- **Passage provided**
________________

Differentiable Optical Models#

In the Optimization Basics tutorial, you learned how to use x/optym to do optimization. In this how-to, you will learn how to make a differentiable optical model using prysm’s gradient backpropagation superpowers in order to do optimization-based optical work, such as phase retrieval or coronagraph design.

The idea behind how this works is a technique called gradient backpropagation, or backprop. With backprop, you write some chain of operations and for each of those operations you know how to compute its derivative. These derivatives are strung together using the chain rule. In general, you do not need to know how to do this by hand as most operations in prysm have the backprop rules already coded for you. There are some reasonable constraints on what is backprop-able, as all of the gradients have been done by hand. Not all operations are differentiable in the first place, but some algorithms are extremely difficult to derive the backpropagation rules for. Nevertheless, a wide range of problems can be solved using the rules that have been implemented, or by augmenting prysm with a pull request to introduce new rules.

________________

- **Record list**

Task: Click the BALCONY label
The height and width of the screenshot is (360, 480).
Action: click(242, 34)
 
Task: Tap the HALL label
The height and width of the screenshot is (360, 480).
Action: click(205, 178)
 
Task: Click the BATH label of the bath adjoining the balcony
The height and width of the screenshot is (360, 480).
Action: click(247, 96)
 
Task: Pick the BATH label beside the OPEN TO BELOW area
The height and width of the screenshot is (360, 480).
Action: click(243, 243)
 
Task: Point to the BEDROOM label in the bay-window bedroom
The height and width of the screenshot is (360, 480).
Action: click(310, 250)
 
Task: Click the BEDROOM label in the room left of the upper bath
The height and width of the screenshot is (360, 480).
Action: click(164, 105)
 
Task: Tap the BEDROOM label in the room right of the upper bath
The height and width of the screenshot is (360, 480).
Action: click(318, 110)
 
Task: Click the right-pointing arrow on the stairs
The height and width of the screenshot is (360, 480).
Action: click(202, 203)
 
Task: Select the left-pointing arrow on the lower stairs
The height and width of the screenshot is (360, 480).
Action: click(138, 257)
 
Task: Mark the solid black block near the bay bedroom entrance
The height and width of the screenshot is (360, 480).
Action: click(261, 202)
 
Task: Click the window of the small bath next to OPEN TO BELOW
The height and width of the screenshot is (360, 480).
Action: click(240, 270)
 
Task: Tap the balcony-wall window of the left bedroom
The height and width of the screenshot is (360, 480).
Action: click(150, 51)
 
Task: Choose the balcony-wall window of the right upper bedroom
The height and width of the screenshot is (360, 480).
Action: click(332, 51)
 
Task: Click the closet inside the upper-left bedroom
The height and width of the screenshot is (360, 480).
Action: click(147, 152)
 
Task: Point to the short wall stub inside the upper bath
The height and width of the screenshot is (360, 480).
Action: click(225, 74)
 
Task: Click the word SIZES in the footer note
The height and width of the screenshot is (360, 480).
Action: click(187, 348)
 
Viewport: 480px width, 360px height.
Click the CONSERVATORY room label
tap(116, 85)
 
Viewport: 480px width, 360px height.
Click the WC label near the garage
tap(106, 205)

________________

- **List of tasks**
1. Using the passage on differentiable optical models, answer:
(a) What did the Optimization Basics tutorial teach?
(b) What technique does the passage say this approach relies on?
(c) How are the derivatives of the operations combined?
2. Edit the records from the line holding "Task: Click the window" through the end of the records, inclusive, replacing "bath" with "bathroom" and keeping everything else unchanged. Return only those lines.
The records bear no relation to the passage on differentiable optical models.

- **Task answers**
1.
(a) How to use x/optym to do optimization.
(b) Gradient backpropagation, or backprop.
(c) They are strung together using the chain rule.

2.
Task: Click the window of the small bathroom next to OPEN TO BELOW
The height and width of the screenshot is (360, 480).
Action: click(240, 270)
 
Task: Tap the balcony-wall window of the left bedroom
The height and width of the screenshot is (360, 480).
Action: click(150, 51)
 
Task: Choose the balcony-wall window of the right upper bedroom
The height and width of the screenshot is (360, 480).
Action: click(332, 51)
 
Task: Click the closet inside the upper-left bedroom
The height and width of the screenshot is (360, 480).
Action: click(147, 152)
 
Task: Point to the short wall stub inside the upper bathroom
The height and width of the screenshot is (360, 480).
Action: click(225, 74)
 
Task: Click the word SIZES in the footer note
The height and width of the screenshot is (360, 480).
Action: click(187, 348)
 
Viewport: 480px width, 360px height.
Click the CONSERVATORY room label
tap(116, 85)
 
Viewport: 480px width, 360px height.
Click the WC label near the garage
tap(106, 205)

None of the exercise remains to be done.